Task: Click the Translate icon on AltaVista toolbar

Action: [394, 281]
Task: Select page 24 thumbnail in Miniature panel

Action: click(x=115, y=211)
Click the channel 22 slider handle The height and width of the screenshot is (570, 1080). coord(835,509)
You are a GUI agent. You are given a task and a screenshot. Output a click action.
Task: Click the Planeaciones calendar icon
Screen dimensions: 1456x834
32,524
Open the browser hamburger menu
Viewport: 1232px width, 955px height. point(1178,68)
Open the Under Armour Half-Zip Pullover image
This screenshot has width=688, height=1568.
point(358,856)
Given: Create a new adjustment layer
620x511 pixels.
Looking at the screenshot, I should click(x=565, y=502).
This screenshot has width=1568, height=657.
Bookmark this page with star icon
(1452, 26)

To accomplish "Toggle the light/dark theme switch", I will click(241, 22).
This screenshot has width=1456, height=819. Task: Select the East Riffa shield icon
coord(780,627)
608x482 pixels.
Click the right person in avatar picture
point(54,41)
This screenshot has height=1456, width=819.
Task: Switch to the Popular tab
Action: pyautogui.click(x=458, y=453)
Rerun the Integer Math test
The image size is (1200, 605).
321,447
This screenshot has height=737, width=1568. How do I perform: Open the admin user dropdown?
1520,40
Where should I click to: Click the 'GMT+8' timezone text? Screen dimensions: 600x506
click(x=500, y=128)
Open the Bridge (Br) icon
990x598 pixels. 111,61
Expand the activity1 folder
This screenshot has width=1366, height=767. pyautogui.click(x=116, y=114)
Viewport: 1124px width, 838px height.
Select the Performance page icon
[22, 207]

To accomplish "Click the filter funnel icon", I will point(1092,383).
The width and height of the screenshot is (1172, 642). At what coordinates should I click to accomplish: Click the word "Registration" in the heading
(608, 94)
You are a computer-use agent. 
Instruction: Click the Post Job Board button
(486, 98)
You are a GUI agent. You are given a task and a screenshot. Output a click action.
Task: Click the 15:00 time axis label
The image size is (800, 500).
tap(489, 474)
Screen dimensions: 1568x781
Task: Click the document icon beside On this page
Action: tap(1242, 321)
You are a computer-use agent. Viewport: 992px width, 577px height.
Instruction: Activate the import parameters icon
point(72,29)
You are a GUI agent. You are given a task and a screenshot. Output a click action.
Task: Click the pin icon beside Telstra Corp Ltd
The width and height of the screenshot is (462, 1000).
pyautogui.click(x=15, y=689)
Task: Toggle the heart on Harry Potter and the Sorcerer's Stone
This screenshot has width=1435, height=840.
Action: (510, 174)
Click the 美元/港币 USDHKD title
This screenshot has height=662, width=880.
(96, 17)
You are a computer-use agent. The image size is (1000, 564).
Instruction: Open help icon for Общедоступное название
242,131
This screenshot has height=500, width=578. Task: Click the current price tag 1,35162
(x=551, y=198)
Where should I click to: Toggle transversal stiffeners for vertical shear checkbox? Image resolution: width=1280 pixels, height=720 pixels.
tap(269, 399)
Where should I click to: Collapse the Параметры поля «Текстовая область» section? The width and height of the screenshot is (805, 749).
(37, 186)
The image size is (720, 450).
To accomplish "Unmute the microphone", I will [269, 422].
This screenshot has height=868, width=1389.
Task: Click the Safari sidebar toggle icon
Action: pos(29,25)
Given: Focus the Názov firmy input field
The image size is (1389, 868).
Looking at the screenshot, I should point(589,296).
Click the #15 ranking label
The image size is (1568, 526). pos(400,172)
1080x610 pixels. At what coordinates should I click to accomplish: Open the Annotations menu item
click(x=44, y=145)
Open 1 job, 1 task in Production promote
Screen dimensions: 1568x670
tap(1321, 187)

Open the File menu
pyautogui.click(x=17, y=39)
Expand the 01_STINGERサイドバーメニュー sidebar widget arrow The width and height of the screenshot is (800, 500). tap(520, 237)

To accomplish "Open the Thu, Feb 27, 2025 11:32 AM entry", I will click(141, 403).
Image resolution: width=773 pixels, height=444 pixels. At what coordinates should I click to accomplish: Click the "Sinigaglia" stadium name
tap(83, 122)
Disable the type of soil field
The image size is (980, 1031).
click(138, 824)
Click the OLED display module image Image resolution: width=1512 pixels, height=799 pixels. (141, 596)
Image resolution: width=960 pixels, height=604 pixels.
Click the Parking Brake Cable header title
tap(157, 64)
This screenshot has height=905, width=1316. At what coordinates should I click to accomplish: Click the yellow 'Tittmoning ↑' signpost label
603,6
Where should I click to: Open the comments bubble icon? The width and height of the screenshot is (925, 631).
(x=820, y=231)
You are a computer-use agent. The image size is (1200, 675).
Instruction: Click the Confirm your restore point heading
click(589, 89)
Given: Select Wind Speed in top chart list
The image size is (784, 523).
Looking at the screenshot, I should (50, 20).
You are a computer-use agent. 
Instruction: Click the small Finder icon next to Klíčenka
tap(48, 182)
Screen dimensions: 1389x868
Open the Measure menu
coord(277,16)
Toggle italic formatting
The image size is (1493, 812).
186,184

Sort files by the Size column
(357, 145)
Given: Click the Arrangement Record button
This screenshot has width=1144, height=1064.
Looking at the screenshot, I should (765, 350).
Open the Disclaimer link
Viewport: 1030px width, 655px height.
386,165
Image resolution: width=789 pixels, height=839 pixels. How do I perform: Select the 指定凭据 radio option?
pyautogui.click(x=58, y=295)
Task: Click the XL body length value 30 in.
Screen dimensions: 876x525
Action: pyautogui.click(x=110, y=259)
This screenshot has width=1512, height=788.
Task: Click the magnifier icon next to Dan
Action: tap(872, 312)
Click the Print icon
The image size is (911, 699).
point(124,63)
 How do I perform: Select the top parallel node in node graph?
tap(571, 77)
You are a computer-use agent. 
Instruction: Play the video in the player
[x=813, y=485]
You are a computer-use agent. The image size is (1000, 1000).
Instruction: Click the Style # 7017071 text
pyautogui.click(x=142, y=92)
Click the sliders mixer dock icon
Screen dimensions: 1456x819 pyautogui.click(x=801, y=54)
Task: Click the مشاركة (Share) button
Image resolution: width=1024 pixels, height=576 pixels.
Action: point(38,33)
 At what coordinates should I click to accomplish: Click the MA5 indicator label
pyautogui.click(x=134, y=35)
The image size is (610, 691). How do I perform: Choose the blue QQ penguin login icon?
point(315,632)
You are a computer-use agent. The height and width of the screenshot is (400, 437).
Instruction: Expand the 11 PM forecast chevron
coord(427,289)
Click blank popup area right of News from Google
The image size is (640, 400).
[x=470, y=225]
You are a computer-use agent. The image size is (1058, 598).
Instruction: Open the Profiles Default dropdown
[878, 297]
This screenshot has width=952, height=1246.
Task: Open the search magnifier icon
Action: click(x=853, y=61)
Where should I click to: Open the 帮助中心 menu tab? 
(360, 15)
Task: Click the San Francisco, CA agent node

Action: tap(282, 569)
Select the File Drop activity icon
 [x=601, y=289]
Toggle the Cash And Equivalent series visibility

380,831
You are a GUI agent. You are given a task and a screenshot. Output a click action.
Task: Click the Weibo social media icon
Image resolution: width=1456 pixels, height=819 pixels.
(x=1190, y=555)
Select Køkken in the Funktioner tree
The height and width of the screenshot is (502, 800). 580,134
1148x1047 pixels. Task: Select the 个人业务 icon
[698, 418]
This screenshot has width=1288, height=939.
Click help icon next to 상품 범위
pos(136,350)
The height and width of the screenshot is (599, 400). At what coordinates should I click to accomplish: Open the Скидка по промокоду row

◆ ◆ ◆ ◆

Task statement: Convert every line of the material above into a Markdown table with the columns Row and Material line, numbering each row and leaving out blank lines.

Task response:
| Row | Material line |
|---|---|
| 1 | Task: Click the Translate icon on AltaVista toolbar |
| 2 | Action: [394, 281] |
| 3 | Task: Select page 24 thumbnail in Miniature panel |
| 4 | Action: click(x=115, y=211) |
| 5 | Click the channel 22 slider handle The height and width of the screenshot is (570, 1080). coord(835,509) |
| 6 | You are a GUI agent. You are given a task and a screenshot. Output a click action. |
| 7 | Task: Click the Planeaciones calendar icon |
| 8 | Screen dimensions: 1456x834 |
| 9 | 32,524 |
| 10 | Open the browser hamburger menu |
| 11 | Viewport: 1232px width, 955px height. point(1178,68) |
| 12 | Open the Under Armour Half-Zip Pullover image |
| 13 | This screenshot has width=688, height=1568. |
| 14 | point(358,856) |
| 15 | Given: Create a new adjustment layer |
| 16 | 620x511 pixels. |
| 17 | Looking at the screenshot, I should click(x=565, y=502). |
| 18 | This screenshot has width=1568, height=657. |
| 19 | Bookmark this page with star icon |
| 20 | (1452, 26) |
| 21 | To accomplish "Toggle the light/dark theme switch", I will click(241, 22). |
| 22 | This screenshot has width=1456, height=819. Task: Select the East Riffa shield icon |
| 23 | coord(780,627) |
| 24 | 608x482 pixels. |
| 25 | Click the right person in avatar picture |
| 26 | point(54,41) |
| 27 | This screenshot has height=1456, width=819. |
| 28 | Task: Switch to the Popular tab |
| 29 | Action: pyautogui.click(x=458, y=453) |
| 30 | Rerun the Integer Math test |
| 31 | The image size is (1200, 605). |
| 32 | 321,447 |
| 33 | This screenshot has height=737, width=1568. How do I perform: Open the admin user dropdown? |
| 34 | 1520,40 |
| 35 | Where should I click to: Click the 'GMT+8' timezone text? Screen dimensions: 600x506 |
| 36 | click(x=500, y=128) |
| 37 | Open the Bridge (Br) icon |
| 38 | 990x598 pixels. 111,61 |
| 39 | Expand the activity1 folder |
| 40 | This screenshot has width=1366, height=767. pyautogui.click(x=116, y=114) |
| 41 | Viewport: 1124px width, 838px height. |
| 42 | Select the Performance page icon |
| 43 | [22, 207] |
| 44 | To accomplish "Click the filter funnel icon", I will point(1092,383). |
| 45 | The width and height of the screenshot is (1172, 642). At what coordinates should I click to accomplish: Click the word "Registration" in the heading |
| 46 | (608, 94) |
| 47 | You are a computer-use agent.  |
| 48 | Instruction: Click the Post Job Board button |
| 49 | (486, 98) |
| 50 | You are a GUI agent. You are given a task and a screenshot. Output a click action. |
| 51 | Task: Click the 15:00 time axis label |
| 52 | The image size is (800, 500). |
| 53 | tap(489, 474) |
| 54 | Screen dimensions: 1568x781 |
| 55 | Task: Click the document icon beside On this page |
| 56 | Action: tap(1242, 321) |
| 57 | You are a computer-use agent. Viewport: 992px width, 577px height. |
| 58 | Instruction: Activate the import parameters icon |
| 59 | point(72,29) |
| 60 | You are a GUI agent. You are given a task and a screenshot. Output a click action. |
| 61 | Task: Click the pin icon beside Telstra Corp Ltd |
| 62 | The width and height of the screenshot is (462, 1000). |
| 63 | pyautogui.click(x=15, y=689) |
| 64 | Task: Toggle the heart on Harry Potter and the Sorcerer's Stone |
| 65 | This screenshot has width=1435, height=840. |
| 66 | Action: (510, 174) |
| 67 | Click the 美元/港币 USDHKD title |
| 68 | This screenshot has height=662, width=880. |
| 69 | (96, 17) |
| 70 | You are a computer-use agent. The image size is (1000, 564). |
| 71 | Instruction: Open help icon for Общедоступное название |
| 72 | 242,131 |
| 73 | This screenshot has height=500, width=578. Task: Click the current price tag 1,35162 |
| 74 | (x=551, y=198) |
| 75 | Where should I click to: Toggle transversal stiffeners for vertical shear checkbox? Image resolution: width=1280 pixels, height=720 pixels. |
| 76 | tap(269, 399) |
| 77 | Where should I click to: Collapse the Параметры поля «Текстовая область» section? The width and height of the screenshot is (805, 749). |
| 78 | (37, 186) |
| 79 | The image size is (720, 450). |
| 80 | To accomplish "Unmute the microphone", I will [269, 422]. |
| 81 | This screenshot has height=868, width=1389. |
| 82 | Task: Click the Safari sidebar toggle icon |
| 83 | Action: pos(29,25) |
| 84 | Given: Focus the Názov firmy input field |
| 85 | The image size is (1389, 868). |
| 86 | Looking at the screenshot, I should point(589,296). |
| 87 | Click the #15 ranking label |
| 88 | The image size is (1568, 526). pos(400,172) |
| 89 | 1080x610 pixels. At what coordinates should I click to accomplish: Open the Annotations menu item |
| 90 | click(x=44, y=145) |
| 91 | Open 1 job, 1 task in Production promote |
| 92 | Screen dimensions: 1568x670 |
| 93 | tap(1321, 187) |
| 94 | Open the File menu |
| 95 | pyautogui.click(x=17, y=39) |
| 96 | Expand the 01_STINGERサイドバーメニュー sidebar widget arrow The width and height of the screenshot is (800, 500). tap(520, 237) |
| 97 | To accomplish "Open the Thu, Feb 27, 2025 11:32 AM entry", I will click(141, 403). |
| 98 | Image resolution: width=773 pixels, height=444 pixels. At what coordinates should I click to accomplish: Click the "Sinigaglia" stadium name |
| 99 | tap(83, 122) |
| 100 | Disable the type of soil field |
| 101 | The image size is (980, 1031). |
| 102 | click(138, 824) |
| 103 | Click the OLED display module image Image resolution: width=1512 pixels, height=799 pixels. (141, 596) |
| 104 | Image resolution: width=960 pixels, height=604 pixels. |
| 105 | Click the Parking Brake Cable header title |
| 106 | tap(157, 64) |
| 107 | This screenshot has height=905, width=1316. At what coordinates should I click to accomplish: Click the yellow 'Tittmoning ↑' signpost label |
| 108 | 603,6 |
| 109 | Where should I click to: Open the comments bubble icon? The width and height of the screenshot is (925, 631). |
| 110 | (x=820, y=231) |
| 111 | You are a computer-use agent. The image size is (1200, 675). |
| 112 | Instruction: Click the Confirm your restore point heading |
| 113 | click(589, 89) |
| 114 | Given: Select Wind Speed in top chart list |
| 115 | The image size is (784, 523). |
| 116 | Looking at the screenshot, I should (50, 20). |
| 117 | You are a computer-use agent.  |
| 118 | Instruction: Click the small Finder icon next to Klíčenka |
| 119 | tap(48, 182) |
| 120 | Screen dimensions: 1389x868 |
| 121 | Open the Measure menu |
| 122 | coord(277,16) |
| 123 | Toggle italic formatting |
| 124 | The image size is (1493, 812). |
| 125 | 186,184 |
| 126 | Sort files by the Size column |
| 127 | (357, 145) |
| 128 | Given: Click the Arrangement Record button |
| 129 | This screenshot has width=1144, height=1064. |
| 130 | Looking at the screenshot, I should (765, 350). |
| 131 | Open the Disclaimer link |
| 132 | Viewport: 1030px width, 655px height. |
| 133 | 386,165 |
| 134 | Image resolution: width=789 pixels, height=839 pixels. How do I perform: Select the 指定凭据 radio option? |
| 135 | pyautogui.click(x=58, y=295) |
| 136 | Task: Click the XL body length value 30 in. |
| 137 | Screen dimensions: 876x525 |
| 138 | Action: pyautogui.click(x=110, y=259) |
| 139 | This screenshot has width=1512, height=788. |
| 140 | Task: Click the magnifier icon next to Dan |
| 141 | Action: tap(872, 312) |
| 142 | Click the Print icon |
| 143 | The image size is (911, 699). |
| 144 | point(124,63) |
| 145 |  How do I perform: Select the top parallel node in node graph? |
| 146 | tap(571, 77) |
| 147 | You are a computer-use agent.  |
| 148 | Instruction: Play the video in the player |
| 149 | [x=813, y=485] |
| 150 | You are a computer-use agent. The image size is (1000, 1000). |
| 151 | Instruction: Click the Style # 7017071 text |
| 152 | pyautogui.click(x=142, y=92) |
| 153 | Click the sliders mixer dock icon |
| 154 | Screen dimensions: 1456x819 pyautogui.click(x=801, y=54) |
| 155 | Task: Click the مشاركة (Share) button |
| 156 | Image resolution: width=1024 pixels, height=576 pixels. |
| 157 | Action: point(38,33) |
| 158 |  At what coordinates should I click to accomplish: Click the MA5 indicator label |
| 159 | pyautogui.click(x=134, y=35) |
| 160 | The image size is (610, 691). How do I perform: Choose the blue QQ penguin login icon? |
| 161 | point(315,632) |
| 162 | You are a computer-use agent. The height and width of the screenshot is (400, 437). |
| 163 | Instruction: Expand the 11 PM forecast chevron |
| 164 | coord(427,289) |
| 165 | Click blank popup area right of News from Google |
| 166 | The image size is (640, 400). |
| 167 | [x=470, y=225] |
| 168 | You are a computer-use agent. The image size is (1058, 598). |
| 169 | Instruction: Open the Profiles Default dropdown |
| 170 | [878, 297] |
| 171 | This screenshot has width=952, height=1246. |
| 172 | Task: Open the search magnifier icon |
| 173 | Action: click(x=853, y=61) |
| 174 | Where should I click to: Open the 帮助中心 menu tab?  |
| 175 | (360, 15) |
| 176 | Task: Click the San Francisco, CA agent node |
| 177 | Action: tap(282, 569) |
| 178 | Select the File Drop activity icon |
| 179 |  [x=601, y=289] |
| 180 | Toggle the Cash And Equivalent series visibility |
| 181 | 380,831 |
| 182 | You are a GUI agent. You are given a task and a screenshot. Output a click action. |
| 183 | Task: Click the Weibo social media icon |
| 184 | Image resolution: width=1456 pixels, height=819 pixels. |
| 185 | (x=1190, y=555) |
| 186 | Select Køkken in the Funktioner tree |
| 187 | The height and width of the screenshot is (502, 800). 580,134 |
| 188 | 1148x1047 pixels. Task: Select the 个人业务 icon |
| 189 | [698, 418] |
| 190 | This screenshot has width=1288, height=939. |
| 191 | Click help icon next to 상품 범위 |
| 192 | pos(136,350) |
| 193 | The height and width of the screenshot is (599, 400). At what coordinates should I click to accomplish: Open the Скидка по промокоду row |